▶ [Assignment]: Convert the items from their beginning through the line containing "Magnitude of Average", both ends included, into a Markdown table with the columns Row and Line, giving each line its row number and omitting blank lines.

▶ [Data supplied]:

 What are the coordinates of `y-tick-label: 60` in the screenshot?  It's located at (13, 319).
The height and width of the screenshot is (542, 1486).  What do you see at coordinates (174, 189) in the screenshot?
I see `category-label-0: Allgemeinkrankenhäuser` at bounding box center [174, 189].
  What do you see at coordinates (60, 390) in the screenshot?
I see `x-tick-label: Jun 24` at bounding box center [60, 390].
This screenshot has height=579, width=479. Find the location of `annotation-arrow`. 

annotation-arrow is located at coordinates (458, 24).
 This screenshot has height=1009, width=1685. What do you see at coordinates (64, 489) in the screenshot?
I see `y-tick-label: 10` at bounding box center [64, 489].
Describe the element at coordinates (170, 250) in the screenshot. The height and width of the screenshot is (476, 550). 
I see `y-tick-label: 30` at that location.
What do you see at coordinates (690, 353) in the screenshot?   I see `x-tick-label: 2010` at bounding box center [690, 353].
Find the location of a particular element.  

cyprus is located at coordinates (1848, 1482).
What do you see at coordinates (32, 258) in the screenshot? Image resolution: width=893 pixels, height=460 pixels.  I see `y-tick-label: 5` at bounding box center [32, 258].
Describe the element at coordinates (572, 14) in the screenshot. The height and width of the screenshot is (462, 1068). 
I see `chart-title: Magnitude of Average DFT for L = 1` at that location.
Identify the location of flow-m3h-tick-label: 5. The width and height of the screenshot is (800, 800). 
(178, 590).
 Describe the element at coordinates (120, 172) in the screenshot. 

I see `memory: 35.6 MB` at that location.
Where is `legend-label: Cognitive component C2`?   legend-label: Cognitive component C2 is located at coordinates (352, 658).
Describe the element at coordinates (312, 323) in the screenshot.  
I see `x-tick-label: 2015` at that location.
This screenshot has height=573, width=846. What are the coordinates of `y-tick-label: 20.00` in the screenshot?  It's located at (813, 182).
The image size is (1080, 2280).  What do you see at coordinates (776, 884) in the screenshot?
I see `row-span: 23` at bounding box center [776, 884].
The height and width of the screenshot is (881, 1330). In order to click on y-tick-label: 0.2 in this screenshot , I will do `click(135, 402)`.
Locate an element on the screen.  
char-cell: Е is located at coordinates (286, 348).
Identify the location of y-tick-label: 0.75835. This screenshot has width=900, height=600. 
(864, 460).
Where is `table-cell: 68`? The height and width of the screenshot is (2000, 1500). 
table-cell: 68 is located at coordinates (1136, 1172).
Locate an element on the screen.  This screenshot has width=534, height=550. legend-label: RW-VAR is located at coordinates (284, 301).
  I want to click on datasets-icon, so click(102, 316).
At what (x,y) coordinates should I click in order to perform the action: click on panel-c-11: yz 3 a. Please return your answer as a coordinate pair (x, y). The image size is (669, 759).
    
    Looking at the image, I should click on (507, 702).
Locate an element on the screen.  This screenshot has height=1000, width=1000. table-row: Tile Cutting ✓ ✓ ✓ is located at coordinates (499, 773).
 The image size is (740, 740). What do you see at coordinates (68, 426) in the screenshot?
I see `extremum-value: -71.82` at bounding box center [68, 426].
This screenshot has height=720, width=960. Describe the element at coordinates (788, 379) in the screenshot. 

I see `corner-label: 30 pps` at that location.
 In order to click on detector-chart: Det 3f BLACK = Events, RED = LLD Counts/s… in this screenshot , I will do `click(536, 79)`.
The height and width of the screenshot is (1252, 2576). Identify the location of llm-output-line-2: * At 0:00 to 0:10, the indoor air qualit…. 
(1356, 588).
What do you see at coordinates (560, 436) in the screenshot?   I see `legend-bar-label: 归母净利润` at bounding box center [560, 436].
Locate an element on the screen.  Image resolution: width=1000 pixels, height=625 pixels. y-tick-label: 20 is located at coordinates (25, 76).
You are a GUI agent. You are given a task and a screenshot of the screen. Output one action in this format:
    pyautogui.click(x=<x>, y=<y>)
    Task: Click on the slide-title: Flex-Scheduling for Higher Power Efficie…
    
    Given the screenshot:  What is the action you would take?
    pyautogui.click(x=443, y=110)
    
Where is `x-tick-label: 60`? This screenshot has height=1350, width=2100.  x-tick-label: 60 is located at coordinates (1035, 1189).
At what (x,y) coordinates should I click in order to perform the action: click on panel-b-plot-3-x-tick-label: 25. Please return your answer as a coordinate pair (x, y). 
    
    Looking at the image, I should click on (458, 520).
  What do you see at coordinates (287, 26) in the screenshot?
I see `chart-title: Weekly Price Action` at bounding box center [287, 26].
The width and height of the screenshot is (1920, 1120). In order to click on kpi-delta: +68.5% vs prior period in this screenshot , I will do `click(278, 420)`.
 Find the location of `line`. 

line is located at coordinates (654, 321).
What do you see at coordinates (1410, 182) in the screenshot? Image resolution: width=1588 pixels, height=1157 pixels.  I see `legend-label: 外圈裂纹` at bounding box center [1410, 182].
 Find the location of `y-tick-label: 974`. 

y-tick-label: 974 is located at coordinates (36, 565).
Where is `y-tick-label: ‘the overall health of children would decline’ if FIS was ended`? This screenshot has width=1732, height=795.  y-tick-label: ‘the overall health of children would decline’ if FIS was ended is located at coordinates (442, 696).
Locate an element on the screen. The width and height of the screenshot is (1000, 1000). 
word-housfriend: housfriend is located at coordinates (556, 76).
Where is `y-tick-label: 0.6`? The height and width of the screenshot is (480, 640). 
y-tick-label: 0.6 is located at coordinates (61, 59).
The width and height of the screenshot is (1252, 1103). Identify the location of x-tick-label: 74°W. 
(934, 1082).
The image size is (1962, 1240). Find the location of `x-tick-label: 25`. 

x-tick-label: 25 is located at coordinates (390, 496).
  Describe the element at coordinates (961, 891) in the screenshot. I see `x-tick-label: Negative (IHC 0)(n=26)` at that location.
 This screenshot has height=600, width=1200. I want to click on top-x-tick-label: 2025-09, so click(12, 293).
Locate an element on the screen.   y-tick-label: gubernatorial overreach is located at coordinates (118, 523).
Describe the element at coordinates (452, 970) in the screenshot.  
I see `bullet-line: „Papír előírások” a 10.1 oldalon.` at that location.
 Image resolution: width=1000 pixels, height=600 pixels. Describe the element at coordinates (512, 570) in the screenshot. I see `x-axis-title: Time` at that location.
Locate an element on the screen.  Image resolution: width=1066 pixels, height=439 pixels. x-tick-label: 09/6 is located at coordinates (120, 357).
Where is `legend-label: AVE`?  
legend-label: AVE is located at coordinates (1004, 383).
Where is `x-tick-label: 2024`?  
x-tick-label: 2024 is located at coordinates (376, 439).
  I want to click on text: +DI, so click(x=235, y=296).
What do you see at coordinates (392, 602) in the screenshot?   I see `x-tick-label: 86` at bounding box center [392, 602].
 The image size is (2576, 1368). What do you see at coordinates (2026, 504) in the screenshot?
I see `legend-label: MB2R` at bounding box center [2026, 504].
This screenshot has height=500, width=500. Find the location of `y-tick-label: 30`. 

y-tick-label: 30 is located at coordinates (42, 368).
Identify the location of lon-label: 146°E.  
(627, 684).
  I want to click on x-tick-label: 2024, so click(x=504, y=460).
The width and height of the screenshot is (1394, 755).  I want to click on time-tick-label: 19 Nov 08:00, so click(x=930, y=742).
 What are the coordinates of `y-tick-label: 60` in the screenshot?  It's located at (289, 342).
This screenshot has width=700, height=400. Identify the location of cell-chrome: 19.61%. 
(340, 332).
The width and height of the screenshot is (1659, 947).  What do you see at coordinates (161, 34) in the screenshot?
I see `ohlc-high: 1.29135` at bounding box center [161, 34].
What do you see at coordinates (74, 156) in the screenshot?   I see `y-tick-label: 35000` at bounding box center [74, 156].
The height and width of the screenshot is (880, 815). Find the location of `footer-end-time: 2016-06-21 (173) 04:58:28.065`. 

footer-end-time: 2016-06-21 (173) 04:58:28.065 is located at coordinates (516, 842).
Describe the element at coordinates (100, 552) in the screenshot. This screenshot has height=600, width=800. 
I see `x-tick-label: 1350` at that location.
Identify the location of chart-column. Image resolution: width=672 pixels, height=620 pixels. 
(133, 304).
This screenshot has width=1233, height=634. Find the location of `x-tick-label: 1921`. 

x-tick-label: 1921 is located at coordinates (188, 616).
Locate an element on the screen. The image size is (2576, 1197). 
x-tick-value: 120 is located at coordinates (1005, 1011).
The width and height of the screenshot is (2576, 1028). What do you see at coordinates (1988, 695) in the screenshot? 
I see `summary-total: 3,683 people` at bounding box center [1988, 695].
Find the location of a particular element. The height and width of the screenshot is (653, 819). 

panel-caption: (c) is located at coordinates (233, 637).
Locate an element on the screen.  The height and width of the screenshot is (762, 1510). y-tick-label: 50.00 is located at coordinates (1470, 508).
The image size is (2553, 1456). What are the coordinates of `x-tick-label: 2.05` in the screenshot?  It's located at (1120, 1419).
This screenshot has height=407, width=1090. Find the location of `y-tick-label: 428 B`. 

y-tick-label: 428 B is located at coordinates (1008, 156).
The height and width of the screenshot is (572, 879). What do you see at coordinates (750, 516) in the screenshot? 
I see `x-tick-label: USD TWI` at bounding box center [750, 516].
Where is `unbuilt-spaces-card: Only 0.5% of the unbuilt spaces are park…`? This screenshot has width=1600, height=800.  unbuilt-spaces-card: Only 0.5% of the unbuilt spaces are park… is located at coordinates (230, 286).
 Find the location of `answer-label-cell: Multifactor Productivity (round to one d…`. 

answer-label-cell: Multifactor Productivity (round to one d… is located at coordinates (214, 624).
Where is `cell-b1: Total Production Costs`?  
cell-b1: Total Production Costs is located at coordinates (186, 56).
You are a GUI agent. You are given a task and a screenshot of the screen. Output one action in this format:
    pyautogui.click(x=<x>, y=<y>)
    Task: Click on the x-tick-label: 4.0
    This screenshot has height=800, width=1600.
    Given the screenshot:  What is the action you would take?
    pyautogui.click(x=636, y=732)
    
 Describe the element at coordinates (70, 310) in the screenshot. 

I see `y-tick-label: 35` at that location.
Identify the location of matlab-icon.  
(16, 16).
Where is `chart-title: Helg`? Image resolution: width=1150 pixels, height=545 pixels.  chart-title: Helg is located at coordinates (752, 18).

▶ [Exercise output]:
| Row | Line |
|---|---|
| 1 |  What are the coordinates of `y-tick-label: 60` in the screenshot?  It's located at (13, 319). |
| 2 | The height and width of the screenshot is (542, 1486).  What do you see at coordinates (174, 189) in the screenshot? |
| 3 | I see `category-label-0: Allgemeinkrankenhäuser` at bounding box center [174, 189]. |
| 4 |   What do you see at coordinates (60, 390) in the screenshot? |
| 5 | I see `x-tick-label: Jun 24` at bounding box center [60, 390]. |
| 6 | This screenshot has height=579, width=479. Find the location of `annotation-arrow`.  |
| 7 | annotation-arrow is located at coordinates (458, 24). |
| 8 |  This screenshot has height=1009, width=1685. What do you see at coordinates (64, 489) in the screenshot? |
| 9 | I see `y-tick-label: 10` at bounding box center [64, 489]. |
| 10 | Describe the element at coordinates (170, 250) in the screenshot. The height and width of the screenshot is (476, 550).  |
| 11 | I see `y-tick-label: 30` at that location. |
| 12 | What do you see at coordinates (690, 353) in the screenshot?   I see `x-tick-label: 2010` at bounding box center [690, 353]. |
| 13 | Find the location of a particular element.   |
| 14 | cyprus is located at coordinates (1848, 1482). |
| 15 | What do you see at coordinates (32, 258) in the screenshot? Image resolution: width=893 pixels, height=460 pixels.  I see `y-tick-label: 5` at bounding box center [32, 258]. |
| 16 | Describe the element at coordinates (572, 14) in the screenshot. The height and width of the screenshot is (462, 1068).  |
| 17 | I see `chart-title: Magnitude of Average DFT for L = 1` at that location. |